Au plan judiciaire, M. Souhoune Serge Abraham, juge au pôle pénal économique et financier, a placé l’origine des ressources au cœur du dispositif de contrôle.
« Tout dépend de l’origine des fonds. Si l’origine est illicite, le financement que vous recevez devient lui-même illicite, et les transactions successives peuvent conduire au blanchiment des capitaux », a t-il expliqué.
Poursuivant, il a fait savoir qu’une discordance entre les revenus déclarés et le patrimoine détenu peut conduire les institutions compétentes à rechercher la provenance des ressources.
De son côté, M. Bomisso Tiako Fiacre, chargé d’études et représentant la directrice de l’investigation et des poursuites de la Haute Autorité pour la Bonne Gouvernance, a rappelé l’importance d’une action coordonnée entre les différentes structures de contrôle et de lutte contre les infractions financières.
« Beaucoup de mécanismes sont mis en place pour lutter efficacement contre la corruption, notamment la plateforme Signalis et le 800 800 11. Mais sans dénonciation de la population, il est difficile pour la Haute Autorité de traiter ou d’analyser un dossier. »

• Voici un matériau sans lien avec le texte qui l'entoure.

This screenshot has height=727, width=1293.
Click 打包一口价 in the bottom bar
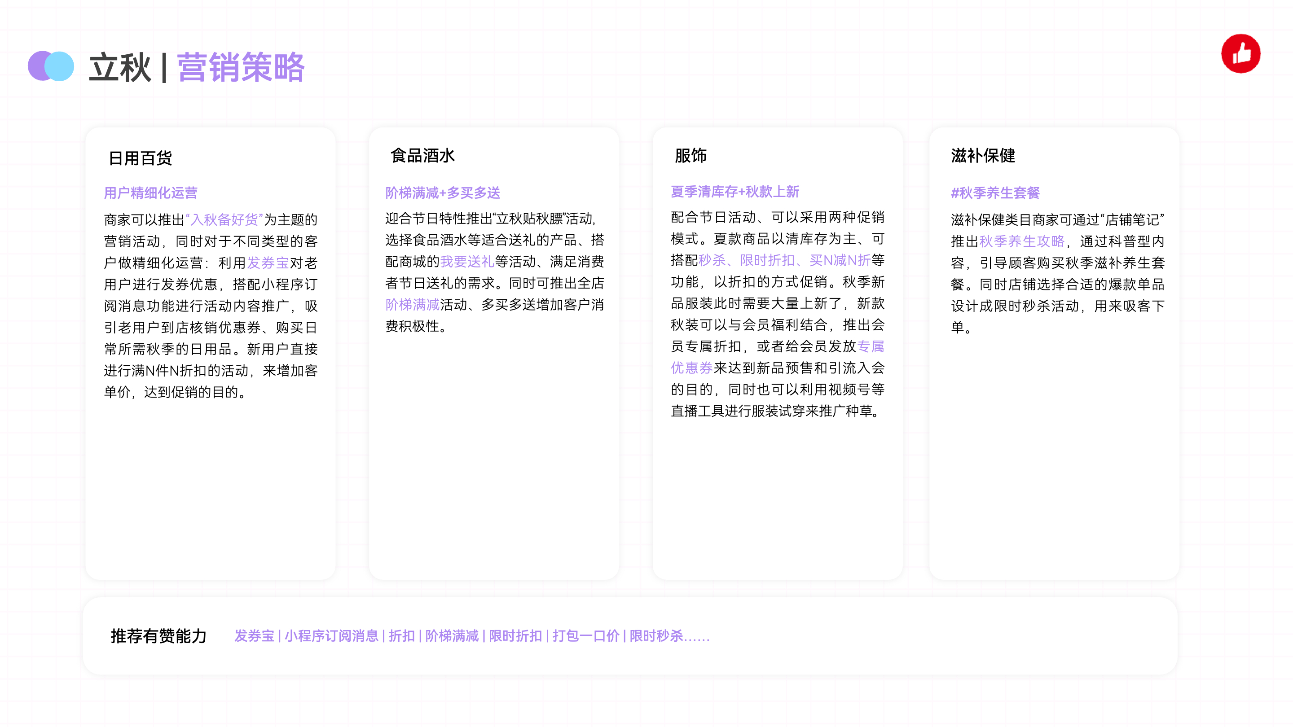click(586, 636)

Le représentant de la CENTIF, le commissaire divisionnaire-major DJobi Irié François, conseiller technique du président de la CENTIF, a mis l’accent sur la nécessité de renforcer la traçabilité des transactions, notamment par la réduction de l’utilisation du cash et le développement des moyens de paiement numériques.
«Pour bloquer l’argent sale, il faut fermer la porte à l’anonymat du cash et imposer la traçabilité. »
Le conseiller technique du président de la CENTIF prône une accélération des moyens de paiement numériques pour renforcer la transparence financière et priver les réseaux criminels de leur canal de prédilection.
Les échanges ont également souligné l’importance de la société civile, des médias et des citoyens dans la détection et le signalement des pratiques suspectes.

Au-delà des institutions, les participants ont appelé à un changement de comportement. « On ne lutte pas exclusivement avec les institutions. On ne lutte pas exclusivement avec les textes. On lutte avec des consciences éveillées », a martelé un intervenant.

Pour L’Africanisme, la lutte contre l’argent sale apparaît ainsi comme une responsabilité partagée. Car, au-delà des contrôles et des sanctions, c’est une nouvelle culture de l’intégrité qu’il faut construire. Une bataille où la meilleure richesse à préserver reste celle qui ne se dissimule pas : la confiance du citoyen dans ses institutions et dans son pays.